(Records from a data collection)

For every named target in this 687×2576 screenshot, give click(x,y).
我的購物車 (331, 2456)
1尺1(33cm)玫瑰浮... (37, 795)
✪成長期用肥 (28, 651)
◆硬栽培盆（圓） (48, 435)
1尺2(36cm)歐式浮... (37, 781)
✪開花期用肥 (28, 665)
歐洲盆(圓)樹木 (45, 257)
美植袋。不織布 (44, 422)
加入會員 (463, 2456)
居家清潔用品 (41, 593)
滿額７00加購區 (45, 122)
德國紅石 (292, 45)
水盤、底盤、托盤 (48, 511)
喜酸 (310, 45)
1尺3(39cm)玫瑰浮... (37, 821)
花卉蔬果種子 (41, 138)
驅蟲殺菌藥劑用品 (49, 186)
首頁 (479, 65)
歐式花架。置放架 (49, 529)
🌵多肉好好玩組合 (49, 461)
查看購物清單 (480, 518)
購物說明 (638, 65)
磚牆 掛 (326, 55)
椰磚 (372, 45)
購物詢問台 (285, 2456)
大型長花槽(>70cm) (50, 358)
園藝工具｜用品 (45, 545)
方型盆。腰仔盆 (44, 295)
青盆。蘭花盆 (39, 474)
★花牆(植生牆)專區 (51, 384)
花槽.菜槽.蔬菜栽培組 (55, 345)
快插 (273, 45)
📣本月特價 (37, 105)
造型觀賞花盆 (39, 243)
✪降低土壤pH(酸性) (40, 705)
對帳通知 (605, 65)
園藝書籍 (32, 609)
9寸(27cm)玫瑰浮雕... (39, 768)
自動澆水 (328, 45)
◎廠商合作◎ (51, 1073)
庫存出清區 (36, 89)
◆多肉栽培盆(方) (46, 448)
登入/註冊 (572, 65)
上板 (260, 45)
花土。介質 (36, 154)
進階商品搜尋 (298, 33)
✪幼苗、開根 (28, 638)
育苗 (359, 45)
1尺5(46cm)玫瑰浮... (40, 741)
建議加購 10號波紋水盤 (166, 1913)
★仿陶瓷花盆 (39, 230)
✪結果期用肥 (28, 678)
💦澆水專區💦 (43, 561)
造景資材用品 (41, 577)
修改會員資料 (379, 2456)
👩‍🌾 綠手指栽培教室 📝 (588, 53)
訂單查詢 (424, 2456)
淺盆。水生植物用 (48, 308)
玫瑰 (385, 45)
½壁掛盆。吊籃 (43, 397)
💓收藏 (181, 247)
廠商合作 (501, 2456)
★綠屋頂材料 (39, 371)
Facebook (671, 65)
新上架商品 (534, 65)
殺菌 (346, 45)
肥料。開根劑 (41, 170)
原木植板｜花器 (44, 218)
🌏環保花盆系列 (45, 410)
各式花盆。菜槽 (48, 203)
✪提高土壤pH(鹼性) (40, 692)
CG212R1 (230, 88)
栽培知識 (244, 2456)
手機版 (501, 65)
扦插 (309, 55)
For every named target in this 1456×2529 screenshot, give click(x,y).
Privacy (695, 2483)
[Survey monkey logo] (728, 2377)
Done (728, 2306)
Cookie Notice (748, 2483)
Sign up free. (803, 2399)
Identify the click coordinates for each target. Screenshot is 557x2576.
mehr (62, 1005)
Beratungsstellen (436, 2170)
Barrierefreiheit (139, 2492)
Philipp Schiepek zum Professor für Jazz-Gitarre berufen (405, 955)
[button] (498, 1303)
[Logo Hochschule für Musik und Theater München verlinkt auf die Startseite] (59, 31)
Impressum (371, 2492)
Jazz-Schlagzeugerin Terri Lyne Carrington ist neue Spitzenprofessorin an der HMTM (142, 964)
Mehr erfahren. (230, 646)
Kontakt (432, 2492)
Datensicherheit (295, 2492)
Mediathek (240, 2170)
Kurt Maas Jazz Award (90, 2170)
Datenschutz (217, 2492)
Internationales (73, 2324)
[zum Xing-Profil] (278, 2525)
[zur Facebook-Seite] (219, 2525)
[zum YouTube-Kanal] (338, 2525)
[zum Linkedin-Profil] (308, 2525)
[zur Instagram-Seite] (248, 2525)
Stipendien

● Assigned task
Lines holding the string "target" in the records above must be counted; give the number alone.

● Task output
3